(Dataset rows)
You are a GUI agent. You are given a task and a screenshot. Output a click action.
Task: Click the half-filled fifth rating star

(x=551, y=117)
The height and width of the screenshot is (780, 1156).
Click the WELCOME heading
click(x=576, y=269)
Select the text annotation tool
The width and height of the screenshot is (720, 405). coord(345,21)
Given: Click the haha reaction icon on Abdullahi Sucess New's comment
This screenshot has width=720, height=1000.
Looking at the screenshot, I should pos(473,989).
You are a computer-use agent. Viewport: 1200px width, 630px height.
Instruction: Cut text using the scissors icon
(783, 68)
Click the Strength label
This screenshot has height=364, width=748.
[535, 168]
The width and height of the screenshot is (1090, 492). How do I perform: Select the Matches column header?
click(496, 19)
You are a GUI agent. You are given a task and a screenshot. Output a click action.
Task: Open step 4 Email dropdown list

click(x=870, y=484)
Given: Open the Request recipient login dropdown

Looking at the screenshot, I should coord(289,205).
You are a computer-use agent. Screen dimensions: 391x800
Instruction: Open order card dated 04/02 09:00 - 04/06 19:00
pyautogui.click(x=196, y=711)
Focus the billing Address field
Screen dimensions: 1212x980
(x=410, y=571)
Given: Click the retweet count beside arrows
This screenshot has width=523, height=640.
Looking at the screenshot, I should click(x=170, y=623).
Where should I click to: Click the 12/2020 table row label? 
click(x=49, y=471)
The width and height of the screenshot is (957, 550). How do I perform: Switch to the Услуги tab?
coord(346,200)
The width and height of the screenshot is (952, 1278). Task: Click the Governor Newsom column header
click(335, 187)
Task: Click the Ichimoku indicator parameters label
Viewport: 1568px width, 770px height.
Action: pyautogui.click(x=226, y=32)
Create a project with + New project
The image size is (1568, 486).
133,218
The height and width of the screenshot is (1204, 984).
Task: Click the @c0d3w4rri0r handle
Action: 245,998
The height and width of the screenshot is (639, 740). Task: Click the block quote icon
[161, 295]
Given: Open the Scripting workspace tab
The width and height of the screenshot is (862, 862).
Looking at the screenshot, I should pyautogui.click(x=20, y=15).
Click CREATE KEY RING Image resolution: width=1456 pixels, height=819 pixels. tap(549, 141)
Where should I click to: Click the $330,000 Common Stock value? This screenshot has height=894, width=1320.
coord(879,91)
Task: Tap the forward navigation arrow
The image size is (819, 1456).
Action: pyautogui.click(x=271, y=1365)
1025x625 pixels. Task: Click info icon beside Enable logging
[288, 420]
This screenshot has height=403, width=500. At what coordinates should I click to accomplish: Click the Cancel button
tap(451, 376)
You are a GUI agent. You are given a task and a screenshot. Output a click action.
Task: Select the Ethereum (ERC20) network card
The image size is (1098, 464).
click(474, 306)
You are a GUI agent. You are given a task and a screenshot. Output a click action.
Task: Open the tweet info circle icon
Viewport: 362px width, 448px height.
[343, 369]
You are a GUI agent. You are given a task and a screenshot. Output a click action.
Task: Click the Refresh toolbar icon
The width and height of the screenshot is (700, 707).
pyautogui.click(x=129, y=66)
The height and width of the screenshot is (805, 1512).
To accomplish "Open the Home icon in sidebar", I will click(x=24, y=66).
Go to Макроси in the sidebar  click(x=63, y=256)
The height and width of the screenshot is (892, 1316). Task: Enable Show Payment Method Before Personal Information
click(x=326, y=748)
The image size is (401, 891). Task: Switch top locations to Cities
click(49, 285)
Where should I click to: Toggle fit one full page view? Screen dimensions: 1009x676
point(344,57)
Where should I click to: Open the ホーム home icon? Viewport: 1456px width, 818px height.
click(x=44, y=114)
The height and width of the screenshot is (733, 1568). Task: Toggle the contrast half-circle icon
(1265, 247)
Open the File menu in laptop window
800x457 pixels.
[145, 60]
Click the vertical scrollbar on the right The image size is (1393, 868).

Written exercise: Copy out the items above, changing each "computer-use agent" to "desktop assistant" and keeping every other part the same.

Output of the exercise:
You are a GUI agent. You are given a task and a screenshot. Output a click action.
Task: Click the half-filled fifth rating star

(x=551, y=117)
The height and width of the screenshot is (780, 1156).
Click the WELCOME heading
click(x=576, y=269)
Select the text annotation tool
The width and height of the screenshot is (720, 405). coord(345,21)
Given: Click the haha reaction icon on Abdullahi Sucess New's comment
This screenshot has width=720, height=1000.
Looking at the screenshot, I should pos(473,989).
You are a desktop assistant. Viewport: 1200px width, 630px height.
Instruction: Cut text using the scissors icon
(783, 68)
Click the Strength label
This screenshot has height=364, width=748.
[535, 168]
The width and height of the screenshot is (1090, 492). How do I perform: Select the Matches column header?
click(496, 19)
You are a GUI agent. You are given a task and a screenshot. Output a click action.
Task: Open step 4 Email dropdown list

click(x=870, y=484)
Given: Open the Request recipient login dropdown

Looking at the screenshot, I should coord(289,205).
You are a desktop assistant. Screen dimensions: 391x800
Instruction: Open order card dated 04/02 09:00 - 04/06 19:00
pyautogui.click(x=196, y=711)
Focus the billing Address field
Screen dimensions: 1212x980
(x=410, y=571)
Given: Click the retweet count beside arrows
This screenshot has width=523, height=640.
Looking at the screenshot, I should click(x=170, y=623).
Where should I click to: Click the 12/2020 table row label? 
click(x=49, y=471)
The width and height of the screenshot is (957, 550). How do I perform: Switch to the Услуги tab?
coord(346,200)
The width and height of the screenshot is (952, 1278). Task: Click the Governor Newsom column header
click(335, 187)
Task: Click the Ichimoku indicator parameters label
Viewport: 1568px width, 770px height.
Action: pyautogui.click(x=226, y=32)
Create a project with + New project
The image size is (1568, 486).
133,218
The height and width of the screenshot is (1204, 984).
Task: Click the @c0d3w4rri0r handle
Action: 245,998
The height and width of the screenshot is (639, 740). Task: Click the block quote icon
[161, 295]
Given: Open the Scripting workspace tab
The width and height of the screenshot is (862, 862).
Looking at the screenshot, I should pyautogui.click(x=20, y=15).
Click CREATE KEY RING Image resolution: width=1456 pixels, height=819 pixels. tap(549, 141)
Where should I click to: Click the $330,000 Common Stock value? This screenshot has height=894, width=1320.
coord(879,91)
Task: Tap the forward navigation arrow
The image size is (819, 1456).
Action: pyautogui.click(x=271, y=1365)
1025x625 pixels. Task: Click info icon beside Enable logging
[288, 420]
This screenshot has height=403, width=500. At what coordinates should I click to accomplish: Click the Cancel button
tap(451, 376)
You are a GUI agent. You are given a task and a screenshot. Output a click action.
Task: Select the Ethereum (ERC20) network card
The image size is (1098, 464).
click(474, 306)
You are a GUI agent. You are given a task and a screenshot. Output a click action.
Task: Open the tweet info circle icon
Viewport: 362px width, 448px height.
[343, 369]
You are a GUI agent. You are given a task and a screenshot. Output a click action.
Task: Click the Refresh toolbar icon
The width and height of the screenshot is (700, 707).
pyautogui.click(x=129, y=66)
The height and width of the screenshot is (805, 1512).
To accomplish "Open the Home icon in sidebar", I will click(x=24, y=66).
Go to Макроси in the sidebar  click(x=63, y=256)
The height and width of the screenshot is (892, 1316). Task: Enable Show Payment Method Before Personal Information
click(x=326, y=748)
The image size is (401, 891). Task: Switch top locations to Cities
click(49, 285)
Where should I click to: Toggle fit one full page view? Screen dimensions: 1009x676
point(344,57)
Where should I click to: Open the ホーム home icon? Viewport: 1456px width, 818px height.
click(x=44, y=114)
The height and width of the screenshot is (733, 1568). Task: Toggle the contrast half-circle icon
(1265, 247)
Open the File menu in laptop window
800x457 pixels.
[145, 60]
Click the vertical scrollbar on the right The image size is (1393, 868).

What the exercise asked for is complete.